Copy out the complete listing, word for word.

◆ **Entries supplied**:
== Segment start ==
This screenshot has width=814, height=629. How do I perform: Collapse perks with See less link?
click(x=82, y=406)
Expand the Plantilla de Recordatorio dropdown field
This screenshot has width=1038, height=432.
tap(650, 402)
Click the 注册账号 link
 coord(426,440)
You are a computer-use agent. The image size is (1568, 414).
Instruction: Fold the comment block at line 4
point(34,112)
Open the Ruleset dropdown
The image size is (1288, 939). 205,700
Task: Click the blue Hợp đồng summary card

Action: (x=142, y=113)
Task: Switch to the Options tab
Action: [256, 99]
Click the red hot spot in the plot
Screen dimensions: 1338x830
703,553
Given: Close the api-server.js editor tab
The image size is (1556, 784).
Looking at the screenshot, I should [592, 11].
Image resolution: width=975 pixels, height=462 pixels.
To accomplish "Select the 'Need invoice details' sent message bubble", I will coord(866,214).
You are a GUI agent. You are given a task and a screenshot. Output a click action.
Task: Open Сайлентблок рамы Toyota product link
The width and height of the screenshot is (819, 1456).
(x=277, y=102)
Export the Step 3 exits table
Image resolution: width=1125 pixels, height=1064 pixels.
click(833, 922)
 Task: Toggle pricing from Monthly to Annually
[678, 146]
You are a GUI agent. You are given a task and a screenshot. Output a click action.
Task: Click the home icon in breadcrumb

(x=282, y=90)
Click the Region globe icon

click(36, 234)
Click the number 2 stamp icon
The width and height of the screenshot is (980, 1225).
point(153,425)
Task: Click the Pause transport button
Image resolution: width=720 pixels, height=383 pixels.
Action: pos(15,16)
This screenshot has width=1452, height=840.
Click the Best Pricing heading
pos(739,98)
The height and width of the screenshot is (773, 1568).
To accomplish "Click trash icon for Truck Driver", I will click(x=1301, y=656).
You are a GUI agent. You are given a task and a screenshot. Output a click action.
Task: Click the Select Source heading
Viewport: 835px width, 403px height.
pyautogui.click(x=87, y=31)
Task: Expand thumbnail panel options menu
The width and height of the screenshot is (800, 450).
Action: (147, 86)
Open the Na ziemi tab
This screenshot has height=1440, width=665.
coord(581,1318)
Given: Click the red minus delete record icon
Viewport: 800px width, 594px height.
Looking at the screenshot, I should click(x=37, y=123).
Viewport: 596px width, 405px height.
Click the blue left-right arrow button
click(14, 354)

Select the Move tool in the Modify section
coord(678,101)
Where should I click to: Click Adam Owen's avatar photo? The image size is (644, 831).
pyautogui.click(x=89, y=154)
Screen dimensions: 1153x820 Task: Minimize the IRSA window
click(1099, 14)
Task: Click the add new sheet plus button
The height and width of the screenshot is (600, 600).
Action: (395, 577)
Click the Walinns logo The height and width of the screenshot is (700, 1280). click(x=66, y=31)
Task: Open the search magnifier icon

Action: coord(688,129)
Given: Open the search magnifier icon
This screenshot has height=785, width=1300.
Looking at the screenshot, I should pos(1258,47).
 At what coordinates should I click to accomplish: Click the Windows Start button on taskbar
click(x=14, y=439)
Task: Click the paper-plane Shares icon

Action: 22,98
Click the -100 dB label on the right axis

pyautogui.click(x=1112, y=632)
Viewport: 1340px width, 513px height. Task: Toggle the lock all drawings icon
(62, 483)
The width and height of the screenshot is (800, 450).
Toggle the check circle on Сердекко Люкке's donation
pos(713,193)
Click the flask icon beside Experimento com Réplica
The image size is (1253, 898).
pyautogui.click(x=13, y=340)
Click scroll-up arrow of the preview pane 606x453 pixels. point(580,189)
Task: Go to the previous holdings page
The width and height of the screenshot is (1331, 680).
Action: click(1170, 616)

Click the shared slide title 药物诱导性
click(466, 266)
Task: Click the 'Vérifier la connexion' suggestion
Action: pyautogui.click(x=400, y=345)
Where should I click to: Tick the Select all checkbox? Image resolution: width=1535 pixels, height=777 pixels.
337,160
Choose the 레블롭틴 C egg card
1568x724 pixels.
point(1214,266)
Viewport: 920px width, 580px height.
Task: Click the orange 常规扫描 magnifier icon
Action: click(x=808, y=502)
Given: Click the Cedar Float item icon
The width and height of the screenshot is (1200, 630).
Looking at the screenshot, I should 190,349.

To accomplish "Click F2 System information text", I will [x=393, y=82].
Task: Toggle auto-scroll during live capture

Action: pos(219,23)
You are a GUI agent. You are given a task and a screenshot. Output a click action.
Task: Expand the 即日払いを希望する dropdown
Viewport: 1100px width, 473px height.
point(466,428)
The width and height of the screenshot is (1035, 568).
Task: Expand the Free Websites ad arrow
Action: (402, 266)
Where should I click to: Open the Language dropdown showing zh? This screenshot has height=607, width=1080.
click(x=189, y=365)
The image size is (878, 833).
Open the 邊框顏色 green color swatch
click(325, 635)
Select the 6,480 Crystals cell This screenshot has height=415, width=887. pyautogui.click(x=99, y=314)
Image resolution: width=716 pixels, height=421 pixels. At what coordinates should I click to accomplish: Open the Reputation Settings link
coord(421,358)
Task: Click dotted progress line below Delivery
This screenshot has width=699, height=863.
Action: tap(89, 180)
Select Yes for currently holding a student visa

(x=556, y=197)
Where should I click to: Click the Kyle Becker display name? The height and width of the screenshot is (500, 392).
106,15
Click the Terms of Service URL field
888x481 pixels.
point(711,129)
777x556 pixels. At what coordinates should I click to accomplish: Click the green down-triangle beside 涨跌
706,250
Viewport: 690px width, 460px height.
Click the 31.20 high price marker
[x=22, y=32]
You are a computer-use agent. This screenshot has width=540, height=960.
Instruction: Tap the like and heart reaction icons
== Segment end ==
◆ **Exercise response**:
This screenshot has width=814, height=629. How do I perform: Collapse perks with See less link?
click(x=82, y=406)
Expand the Plantilla de Recordatorio dropdown field
This screenshot has width=1038, height=432.
tap(650, 402)
Click the 注册账号 link
 coord(426,440)
You are a computer-use agent. The image size is (1568, 414).
Instruction: Fold the comment block at line 4
point(34,112)
Open the Ruleset dropdown
The image size is (1288, 939). 205,700
Task: Click the blue Hợp đồng summary card

Action: (x=142, y=113)
Task: Switch to the Options tab
Action: [256, 99]
Click the red hot spot in the plot
Screen dimensions: 1338x830
703,553
Given: Close the api-server.js editor tab
The image size is (1556, 784).
Looking at the screenshot, I should [592, 11].
Image resolution: width=975 pixels, height=462 pixels.
To accomplish "Select the 'Need invoice details' sent message bubble", I will coord(866,214).
You are a GUI agent. You are given a task and a screenshot. Output a click action.
Task: Open Сайлентблок рамы Toyota product link
The width and height of the screenshot is (819, 1456).
(x=277, y=102)
Export the Step 3 exits table
Image resolution: width=1125 pixels, height=1064 pixels.
click(833, 922)
 Task: Toggle pricing from Monthly to Annually
[678, 146]
You are a GUI agent. You are given a task and a screenshot. Output a click action.
Task: Click the home icon in breadcrumb

(x=282, y=90)
Click the Region globe icon

click(36, 234)
Click the number 2 stamp icon
The width and height of the screenshot is (980, 1225).
point(153,425)
Task: Click the Pause transport button
Image resolution: width=720 pixels, height=383 pixels.
Action: pos(15,16)
This screenshot has width=1452, height=840.
Click the Best Pricing heading
pos(739,98)
The height and width of the screenshot is (773, 1568).
To accomplish "Click trash icon for Truck Driver", I will click(x=1301, y=656).
You are a GUI agent. You are given a task and a screenshot. Output a click action.
Task: Click the Select Source heading
Viewport: 835px width, 403px height.
pyautogui.click(x=87, y=31)
Task: Expand thumbnail panel options menu
The width and height of the screenshot is (800, 450).
Action: (147, 86)
Open the Na ziemi tab
This screenshot has height=1440, width=665.
coord(581,1318)
Given: Click the red minus delete record icon
Viewport: 800px width, 594px height.
Looking at the screenshot, I should click(x=37, y=123).
Viewport: 596px width, 405px height.
Click the blue left-right arrow button
click(14, 354)

Select the Move tool in the Modify section
coord(678,101)
Where should I click to: Click Adam Owen's avatar photo? The image size is (644, 831).
pyautogui.click(x=89, y=154)
Screen dimensions: 1153x820 Task: Minimize the IRSA window
click(1099, 14)
Task: Click the add new sheet plus button
The height and width of the screenshot is (600, 600).
Action: (395, 577)
Click the Walinns logo The height and width of the screenshot is (700, 1280). click(x=66, y=31)
Task: Open the search magnifier icon

Action: coord(688,129)
Given: Open the search magnifier icon
This screenshot has height=785, width=1300.
Looking at the screenshot, I should pos(1258,47).
 At what coordinates should I click to accomplish: Click the Windows Start button on taskbar
click(x=14, y=439)
Task: Click the paper-plane Shares icon

Action: 22,98
Click the -100 dB label on the right axis

pyautogui.click(x=1112, y=632)
Viewport: 1340px width, 513px height. Task: Toggle the lock all drawings icon
(62, 483)
The width and height of the screenshot is (800, 450).
Toggle the check circle on Сердекко Люкке's donation
pos(713,193)
Click the flask icon beside Experimento com Réplica
The image size is (1253, 898).
pyautogui.click(x=13, y=340)
Click scroll-up arrow of the preview pane 606x453 pixels. point(580,189)
Task: Go to the previous holdings page
The width and height of the screenshot is (1331, 680).
Action: click(1170, 616)

Click the shared slide title 药物诱导性
click(466, 266)
Task: Click the 'Vérifier la connexion' suggestion
Action: pyautogui.click(x=400, y=345)
Where should I click to: Tick the Select all checkbox? Image resolution: width=1535 pixels, height=777 pixels.
337,160
Choose the 레블롭틴 C egg card
1568x724 pixels.
point(1214,266)
Viewport: 920px width, 580px height.
Task: Click the orange 常规扫描 magnifier icon
Action: click(x=808, y=502)
Given: Click the Cedar Float item icon
The width and height of the screenshot is (1200, 630).
Looking at the screenshot, I should 190,349.

To accomplish "Click F2 System information text", I will [x=393, y=82].
Task: Toggle auto-scroll during live capture

Action: pos(219,23)
You are a GUI agent. You are given a task and a screenshot. Output a click action.
Task: Expand the 即日払いを希望する dropdown
Viewport: 1100px width, 473px height.
point(466,428)
The width and height of the screenshot is (1035, 568).
Task: Expand the Free Websites ad arrow
Action: (402, 266)
Where should I click to: Open the Language dropdown showing zh? This screenshot has height=607, width=1080.
click(x=189, y=365)
The image size is (878, 833).
Open the 邊框顏色 green color swatch
click(325, 635)
Select the 6,480 Crystals cell This screenshot has height=415, width=887. pyautogui.click(x=99, y=314)
Image resolution: width=716 pixels, height=421 pixels. At what coordinates should I click to accomplish: Open the Reputation Settings link
coord(421,358)
Task: Click dotted progress line below Delivery
This screenshot has width=699, height=863.
Action: tap(89, 180)
Select Yes for currently holding a student visa

(x=556, y=197)
Where should I click to: Click the Kyle Becker display name? The height and width of the screenshot is (500, 392).
106,15
Click the Terms of Service URL field
888x481 pixels.
point(711,129)
777x556 pixels. At what coordinates should I click to accomplish: Click the green down-triangle beside 涨跌
706,250
Viewport: 690px width, 460px height.
Click the 31.20 high price marker
[x=22, y=32]
You are a computer-use agent. This screenshot has width=540, height=960.
Instruction: Tap the like and heart reaction icons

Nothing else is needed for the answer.